= TEXT PROVIDED =
— START —
The n^2-ish solution is trivial: use PriorityQueue to keep lowest k fractions and scan n^2 indices pairs.

The folow up is hard. Let’s observe the fractions in the matrix a/b:

    //          1   2   3   5   a
    //
    //      5   1/5 2/5 3/5
    //      3   1/3 2/3
    //      2   1/2
    //      b
    //

The idea is to for any particular fraction m count how many fractions are less than it in O(n) time. We should invent the way of walking the indices based on observation that fractions grow in both directions of the matrix. Let’s iterate over each a value a = arr[i]. And for each a let’s move b = arr[j] forward while the current fraction is bigger: we can move it only forward and don’t need to backtrack, as if arr[x]/arr[j] > m than arr[x..]/arr[j] is also > m.

    // count less than m = 0.5
    // i=0 1/2 1/3 1/5
    //     j=1 j=2      stop on j=2, count(i=0) = 4-2 = size - j
    // i=1     2/3 2/5
    //         j=2 j=3  stop on j=3, count(i=1) = 4-3 = 1
    // i=2         3/5
    //             j=3 j=4 stop on j=4, count = 0

Now, we have a continuous function of count that grows with fraction m in 0..1 and can do a BinarySearch for k on it.

Approach

This BinarySearch is in double space, so we can’t just use m + 1 or m - 1, and lo must not be equal hi.

Complexity

  • Time complexity: \(O(n^2log^2(k))\) for the heap, \(O(nlogn)\) for the binary search (the search space of 0..1 is quantized by the number of pairs, so n^2, log(n^2) = 2log(n))

  • Space complexity: \(O(k)\) for the heap, \(O(1)\) for the binary search

Code


    fun kthSmallestPrimeFraction(arr: IntArray, k: Int): IntArray {
        val pq = PriorityQueue<IntArray>(Comparator<IntArray> { a, b ->
            -(a[0] * b[1]).compareTo(b[0] * a[1])
— END —
= RECORDS SUPPLIED =
— START —
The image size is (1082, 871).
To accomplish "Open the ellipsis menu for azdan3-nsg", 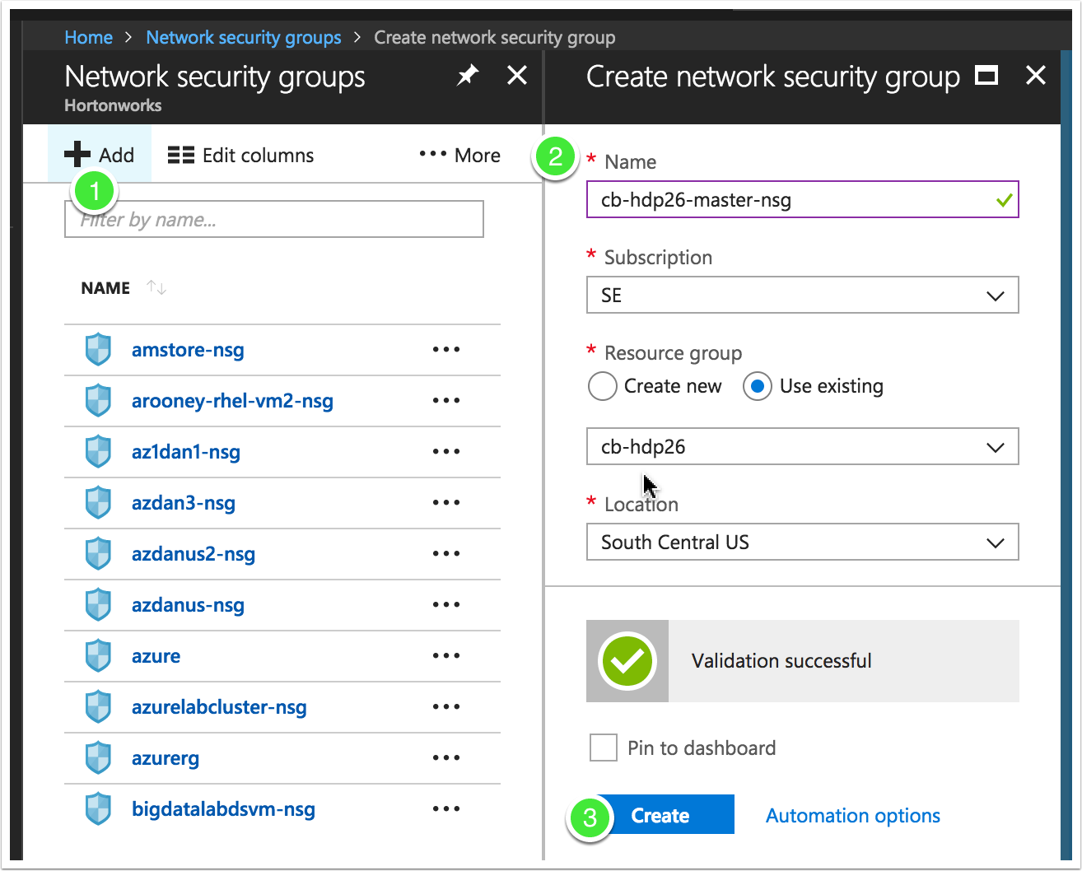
— END —
— START —
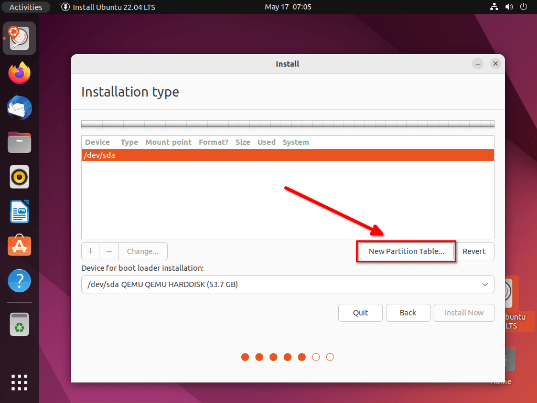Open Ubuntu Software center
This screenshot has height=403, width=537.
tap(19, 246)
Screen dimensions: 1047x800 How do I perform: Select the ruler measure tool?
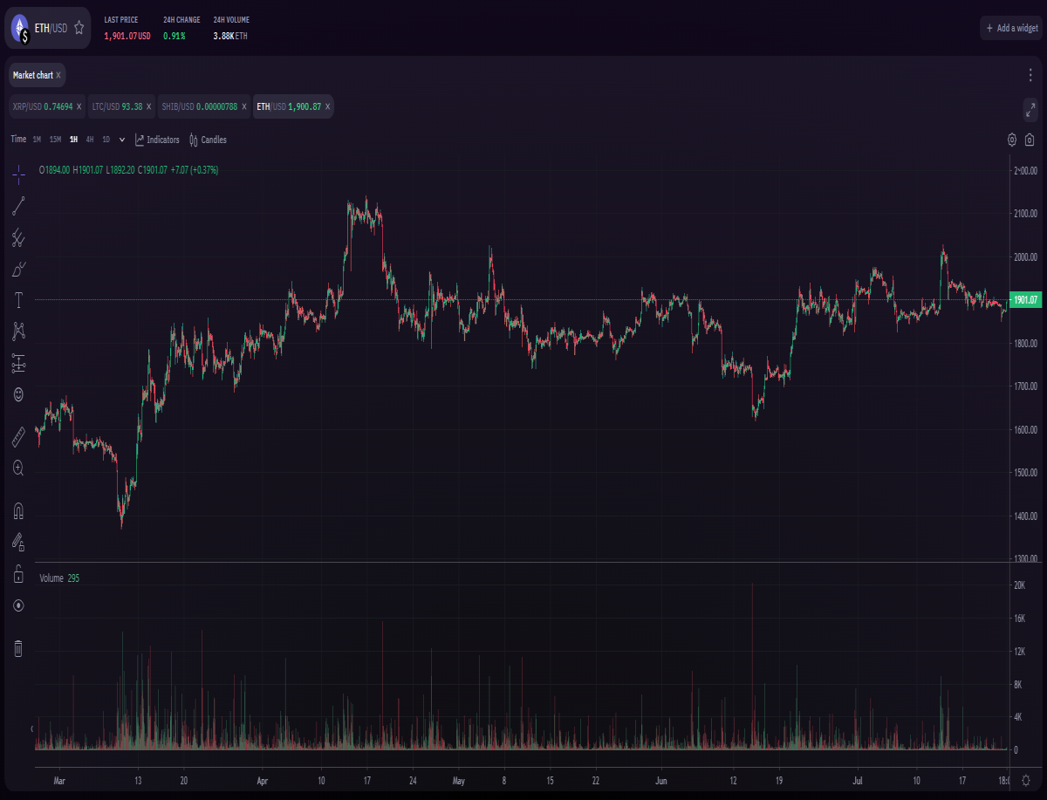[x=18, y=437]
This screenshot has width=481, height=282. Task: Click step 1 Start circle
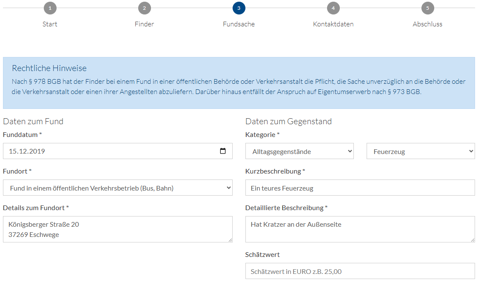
— END —
= OBJECTIVE =
Copy out the entire write-up on finding the k-th smallest prime fraction, word for word. None of the rows are needed for this.

= OUTPUT BELOW =
The n^2-ish solution is trivial: use PriorityQueue to keep lowest k fractions and scan n^2 indices pairs.

The folow up is hard. Let’s observe the fractions in the matrix a/b:

    //          1   2   3   5   a
    //
    //      5   1/5 2/5 3/5
    //      3   1/3 2/3
    //      2   1/2
    //      b
    //

The idea is to for any particular fraction m count how many fractions are less than it in O(n) time. We should invent the way of walking the indices based on observation that fractions grow in both directions of the matrix. Let’s iterate over each a value a = arr[i]. And for each a let’s move b = arr[j] forward while the current fraction is bigger: we can move it only forward and don’t need to backtrack, as if arr[x]/arr[j] > m than arr[x..]/arr[j] is also > m.

    // count less than m = 0.5
    // i=0 1/2 1/3 1/5
    //     j=1 j=2      stop on j=2, count(i=0) = 4-2 = size - j
    // i=1     2/3 2/5
    //         j=2 j=3  stop on j=3, count(i=1) = 4-3 = 1
    // i=2         3/5
    //             j=3 j=4 stop on j=4, count = 0

Now, we have a continuous function of count that grows with fraction m in 0..1 and can do a BinarySearch for k on it.

Approach

This BinarySearch is in double space, so we can’t just use m + 1 or m - 1, and lo must not be equal hi.

Complexity

  • Time complexity: \(O(n^2log^2(k))\) for the heap, \(O(nlogn)\) for the binary search (the search space of 0..1 is quantized by the number of pairs, so n^2, log(n^2) = 2log(n))

  • Space complexity: \(O(k)\) for the heap, \(O(1)\) for the binary search

Code


    fun kthSmallestPrimeFraction(arr: IntArray, k: Int): IntArray {
        val pq = PriorityQueue<IntArray>(Comparator<IntArray> { a, b ->
            -(a[0] * b[1]).compareTo(b[0] * a[1])